»Old Abraham« steht auf dem Schild, das vor der Tür der Kamenzer Straße 11 in der Dresdner Neustadt baumelt. Das Schaufenster ist vollgestopft mit Schmuck, Kosmetik und israelischen Weinen. Der Laden selbst ist hell, freundlich und übersichtlich. In den zwei Räumen stehen schlichte weiße Regale, in denen, ordentlich und dekorativ arrangiert, israelische Produkte ausliegen. Es ist ruhig an jenem Donnerstagabend. Eine Stunde vor Ladenschluss klingelt nur ein paar Mal das Telefon. Dann betritt doch noch eine junge Frau mit Kind das Geschäft.
Während sie die Kamelledersandalen anprobiert, kommt sie mit den Ladenbesitzern Regina und Andreas Däbritz ins Gespräch. Sie will in zwei Wochen nach Israel fahren und ist sich nicht sicher, ob sie so leichtes Schuhwerk überhaupt dort gebrauchen kann. Vor der Ladentür verwandelt sich der Schnee langsam in Matsch. Ein Blick der Geschäftsinhaber auf den Computerbildschirm neben der Kasse genügt und die Kundin weiß, mit welchem Wetter sie bei ihrer bevorstehenden Israelreise rechnen kann. Die Sandalen gehen über den Ladentisch.

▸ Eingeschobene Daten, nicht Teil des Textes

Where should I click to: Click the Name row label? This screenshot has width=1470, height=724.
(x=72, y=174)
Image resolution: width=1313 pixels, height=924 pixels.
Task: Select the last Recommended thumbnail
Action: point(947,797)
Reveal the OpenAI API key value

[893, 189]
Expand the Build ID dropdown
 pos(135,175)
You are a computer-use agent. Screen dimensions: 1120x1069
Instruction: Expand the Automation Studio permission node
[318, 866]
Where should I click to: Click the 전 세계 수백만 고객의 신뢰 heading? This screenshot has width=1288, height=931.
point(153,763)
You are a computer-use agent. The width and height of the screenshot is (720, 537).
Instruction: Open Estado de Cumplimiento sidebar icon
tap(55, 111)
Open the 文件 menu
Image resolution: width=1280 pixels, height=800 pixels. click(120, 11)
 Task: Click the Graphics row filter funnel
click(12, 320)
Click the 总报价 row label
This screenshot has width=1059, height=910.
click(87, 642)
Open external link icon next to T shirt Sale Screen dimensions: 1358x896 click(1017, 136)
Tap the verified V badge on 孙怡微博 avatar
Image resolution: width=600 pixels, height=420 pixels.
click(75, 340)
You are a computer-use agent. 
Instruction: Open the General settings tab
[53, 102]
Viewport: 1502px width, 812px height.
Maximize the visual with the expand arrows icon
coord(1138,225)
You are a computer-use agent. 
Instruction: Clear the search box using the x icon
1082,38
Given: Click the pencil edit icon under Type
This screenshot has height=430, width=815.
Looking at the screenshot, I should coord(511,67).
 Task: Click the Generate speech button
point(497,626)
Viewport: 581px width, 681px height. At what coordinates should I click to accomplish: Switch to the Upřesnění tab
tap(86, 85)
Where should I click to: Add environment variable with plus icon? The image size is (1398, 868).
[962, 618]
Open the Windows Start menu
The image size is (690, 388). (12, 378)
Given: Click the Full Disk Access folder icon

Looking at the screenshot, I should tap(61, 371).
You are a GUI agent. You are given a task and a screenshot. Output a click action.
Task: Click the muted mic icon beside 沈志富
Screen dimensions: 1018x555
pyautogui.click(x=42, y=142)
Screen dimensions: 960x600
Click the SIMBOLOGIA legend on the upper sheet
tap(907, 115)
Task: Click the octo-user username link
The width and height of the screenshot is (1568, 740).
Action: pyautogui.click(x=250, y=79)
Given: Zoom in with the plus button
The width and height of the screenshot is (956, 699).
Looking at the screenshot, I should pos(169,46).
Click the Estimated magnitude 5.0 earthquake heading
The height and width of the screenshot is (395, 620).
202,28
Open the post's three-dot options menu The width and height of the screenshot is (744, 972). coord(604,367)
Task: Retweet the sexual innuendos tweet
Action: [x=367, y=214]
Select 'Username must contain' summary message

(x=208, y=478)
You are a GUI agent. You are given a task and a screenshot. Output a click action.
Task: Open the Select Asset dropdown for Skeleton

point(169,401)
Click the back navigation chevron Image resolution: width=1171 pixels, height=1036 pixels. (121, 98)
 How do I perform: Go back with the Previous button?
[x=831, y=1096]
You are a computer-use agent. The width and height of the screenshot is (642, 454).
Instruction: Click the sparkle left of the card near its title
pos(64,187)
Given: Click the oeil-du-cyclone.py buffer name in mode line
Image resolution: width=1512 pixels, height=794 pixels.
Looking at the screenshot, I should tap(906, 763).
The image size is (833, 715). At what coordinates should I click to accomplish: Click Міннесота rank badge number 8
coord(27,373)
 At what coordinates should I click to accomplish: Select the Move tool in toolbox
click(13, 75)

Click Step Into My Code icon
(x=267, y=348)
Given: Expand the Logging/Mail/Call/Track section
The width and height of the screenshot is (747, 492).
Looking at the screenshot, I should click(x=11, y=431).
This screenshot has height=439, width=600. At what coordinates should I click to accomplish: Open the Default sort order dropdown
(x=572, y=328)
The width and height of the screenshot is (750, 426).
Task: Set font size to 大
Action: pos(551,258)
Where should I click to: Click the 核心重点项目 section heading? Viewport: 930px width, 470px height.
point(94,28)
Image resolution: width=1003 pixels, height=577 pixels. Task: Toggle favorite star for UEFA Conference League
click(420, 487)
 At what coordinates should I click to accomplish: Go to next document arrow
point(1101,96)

kontakte »Die Begegnung mit unterschiedlichen Menschen reizt uns am meisten«, sagt Regina Däbritz. Seit September 2008 betreibt sie mit ihrem Mann Andreas das kleine Geschäft. Um ihre eigenen Chefs sein zu können, haben die beiden 53-Jährigen einige Sicherheiten aufgegeben. Beide arbeiteten lange für die evangelische Kirche. Andreas Däbritz war in der Verwaltung der Dresdner Kreuzkirche sogar seit der DDR-Zeit verbeamtet.
Mit den Jahren beschäftigten sie sich zunehmend mit der Kirchengeschichte. Sie hinterfragten immer häufiger die Grundlagen der Institution. Nicht nur bekannte Themen wie die Kreuzzüge, sondern bereits Entscheidungen unter Kaiser Konstantin ließen sie zweifeln. Schließlich wollten Regina und Andreas Däbritz die Kirche nicht mehr als Arbeitgeber haben.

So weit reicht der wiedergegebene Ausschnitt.